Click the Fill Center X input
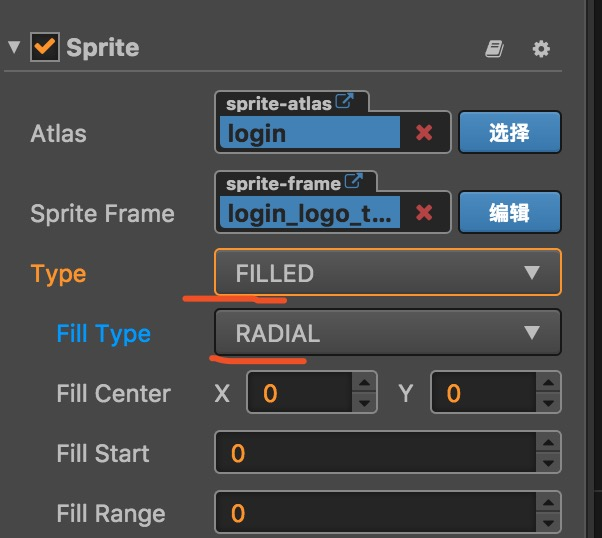The image size is (602, 538). (300, 393)
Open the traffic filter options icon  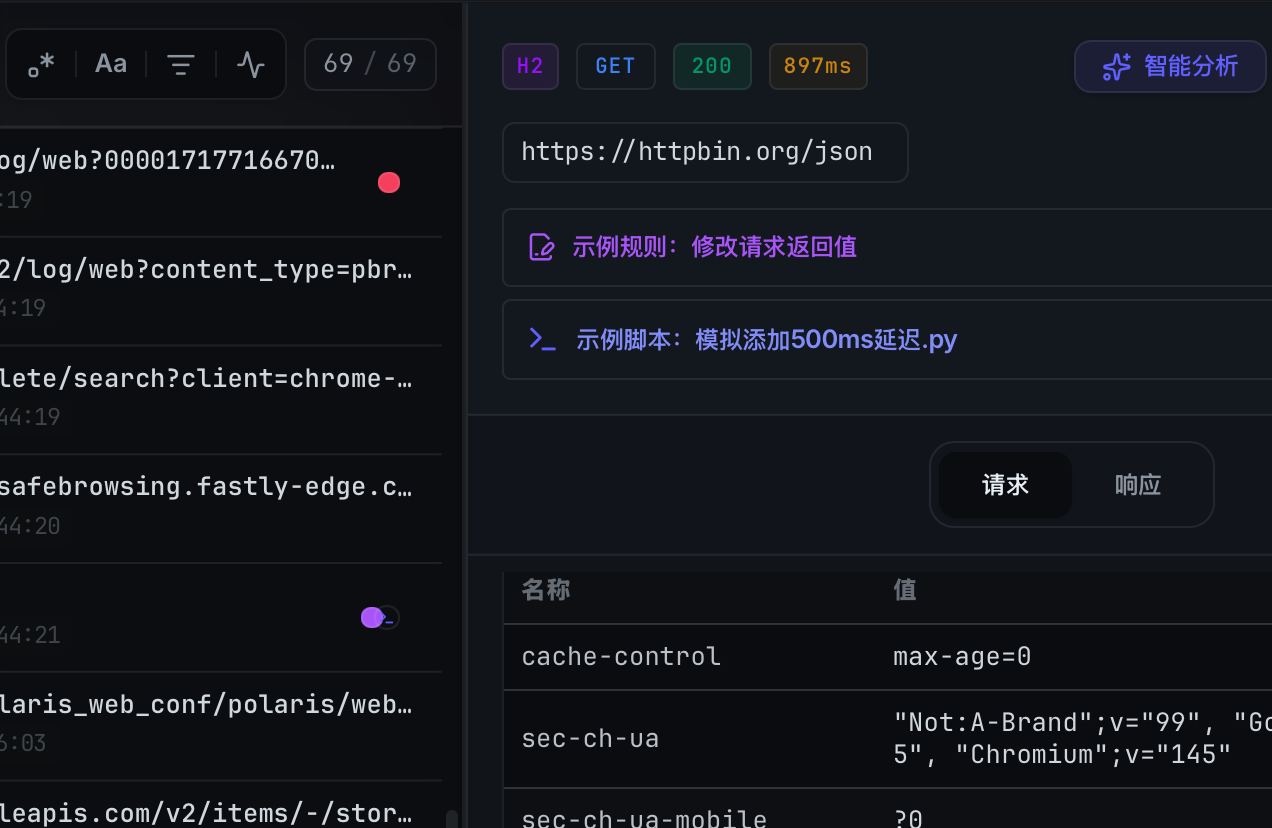pyautogui.click(x=180, y=64)
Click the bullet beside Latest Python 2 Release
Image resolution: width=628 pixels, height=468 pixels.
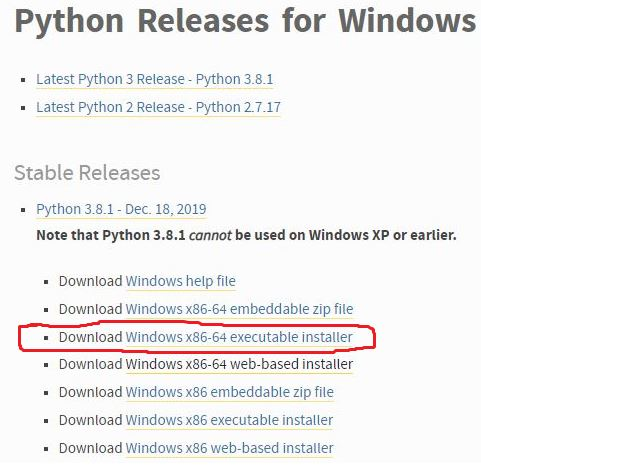point(22,107)
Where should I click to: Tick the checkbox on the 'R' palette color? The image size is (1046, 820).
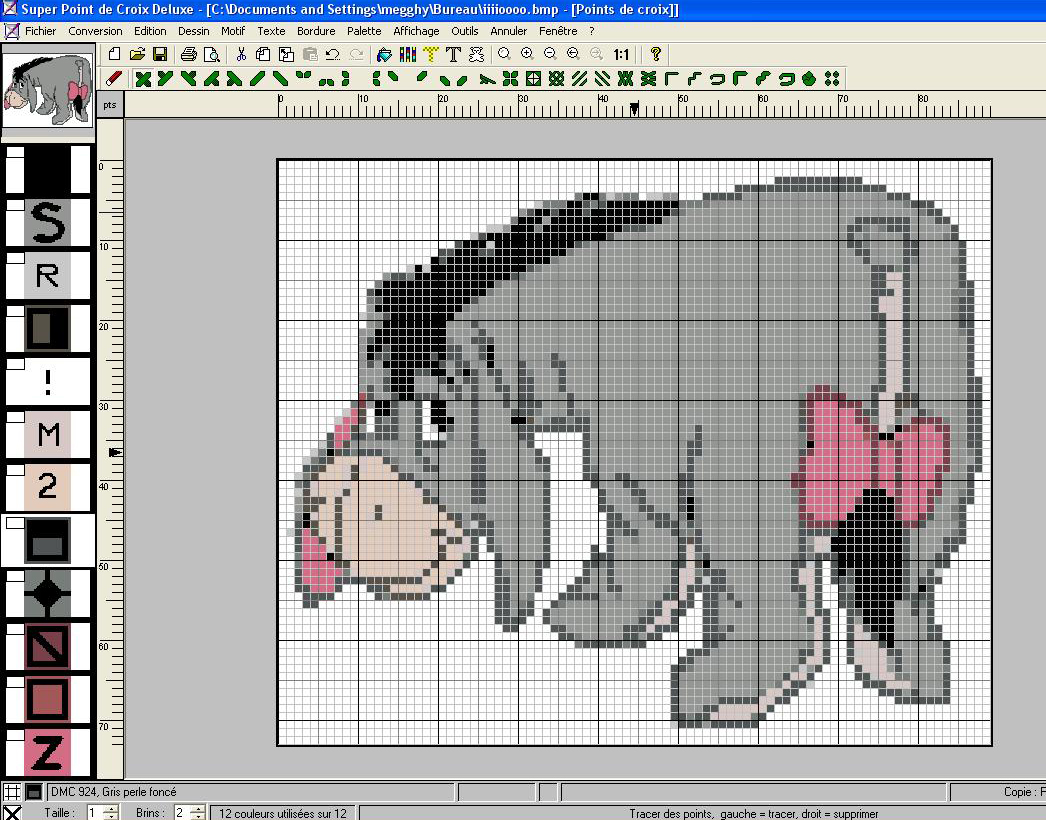click(15, 259)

### Brief:
Render the lines of the listing as a JSON list of strings, one string per line, starting with the line that contains "Click the bullet" and going on through the end of the listing, skipping blank lines. Leave the pictures out of the answer.

### Final answer:
[
  "Click the bullet beside Latest Python 2 Release",
  "Image resolution: width=628 pixels, height=468 pixels.",
  "point(22,107)",
  "Where should I click to: Tick the checkbox on the 'R' palette color? The image size is (1046, 820).",
  "click(15, 259)"
]